Image 5: On December 23rd, 2020, a trader is looking at the charts and spotting a specific buy setup on the H4 chart. He has confirmations from the overall trend, key level support, and a potential bullish engulfing pattern.

After analyzing the H4 time frame, the next best thing is to go down to H1 and see what the charts say.

The market is in an uptrend similar to H4 on the H1 chart. In this time frame, the trader realizes it’s time to jump in.
Image 6: The market is in an uptrend similar to H4 on the H1 chart. In this time frame, the trader realizes it’s time to jump in.

Switching the interval to M30 day, traders can get in on a trade at a razor-shaped entry.

On EUR/USD, a buy trade is executed at a bullish engulfing pattern with a risk/reward of 1:2.
Image 7: On EUR/USD, a buy trade is executed at a bullish engulfing pattern with a risk/reward of 1:2.

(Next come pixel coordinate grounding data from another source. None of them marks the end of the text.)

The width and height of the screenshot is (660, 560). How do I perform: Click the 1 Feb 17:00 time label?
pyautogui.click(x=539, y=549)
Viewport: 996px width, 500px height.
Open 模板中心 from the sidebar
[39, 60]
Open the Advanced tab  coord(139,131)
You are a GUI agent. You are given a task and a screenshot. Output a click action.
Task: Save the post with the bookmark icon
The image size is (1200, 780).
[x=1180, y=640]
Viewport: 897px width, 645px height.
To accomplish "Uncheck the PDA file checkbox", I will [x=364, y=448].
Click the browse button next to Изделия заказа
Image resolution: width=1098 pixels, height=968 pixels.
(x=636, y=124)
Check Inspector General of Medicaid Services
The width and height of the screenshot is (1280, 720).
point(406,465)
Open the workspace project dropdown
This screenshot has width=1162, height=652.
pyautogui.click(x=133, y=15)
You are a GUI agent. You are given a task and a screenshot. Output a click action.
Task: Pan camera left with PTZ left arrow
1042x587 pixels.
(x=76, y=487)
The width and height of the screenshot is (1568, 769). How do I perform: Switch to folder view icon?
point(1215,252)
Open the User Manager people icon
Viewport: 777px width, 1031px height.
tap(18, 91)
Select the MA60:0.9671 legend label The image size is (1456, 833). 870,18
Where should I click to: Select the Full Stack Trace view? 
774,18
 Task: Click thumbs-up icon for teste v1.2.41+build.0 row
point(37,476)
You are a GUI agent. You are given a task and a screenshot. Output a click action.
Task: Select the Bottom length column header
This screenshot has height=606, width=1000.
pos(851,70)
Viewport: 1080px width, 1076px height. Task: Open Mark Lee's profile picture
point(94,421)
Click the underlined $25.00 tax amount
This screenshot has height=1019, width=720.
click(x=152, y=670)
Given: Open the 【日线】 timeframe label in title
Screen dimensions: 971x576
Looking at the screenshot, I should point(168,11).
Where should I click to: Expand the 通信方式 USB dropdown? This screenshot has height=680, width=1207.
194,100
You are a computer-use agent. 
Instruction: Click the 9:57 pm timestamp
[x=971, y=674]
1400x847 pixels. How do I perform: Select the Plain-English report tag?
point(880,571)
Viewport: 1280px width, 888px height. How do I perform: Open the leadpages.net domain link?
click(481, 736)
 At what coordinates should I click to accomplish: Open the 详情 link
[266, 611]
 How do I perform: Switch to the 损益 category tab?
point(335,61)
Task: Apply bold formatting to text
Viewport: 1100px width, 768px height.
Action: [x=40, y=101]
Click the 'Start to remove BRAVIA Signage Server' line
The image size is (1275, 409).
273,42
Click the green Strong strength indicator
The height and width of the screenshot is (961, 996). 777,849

Is it always beneficial to use multiple time frames?

The demerit associated with multiple time frames is that you may get fewer setups as you search for numerous confirmations. A few might get confused between the process, which can negatively affect psychology and therefore trading. You also have to find a strategy that would work correctly with such sort of analysis.

On the other side, several time intervals do have a lot of benefits. It allows you to get in your trade at an excellent entry point with absolutely no drawdown in best cases. Getting out of a position is also calibrated. Strong support and resistance levels are determined, and a high probability of winning is at one’s disposal. Novice traders may find it hard at first to grasp this simple yet effective method to boost their gains. It takes time and devotion, but once you grab it, it’ll work wonders in your trading and keep you in the winning 10%.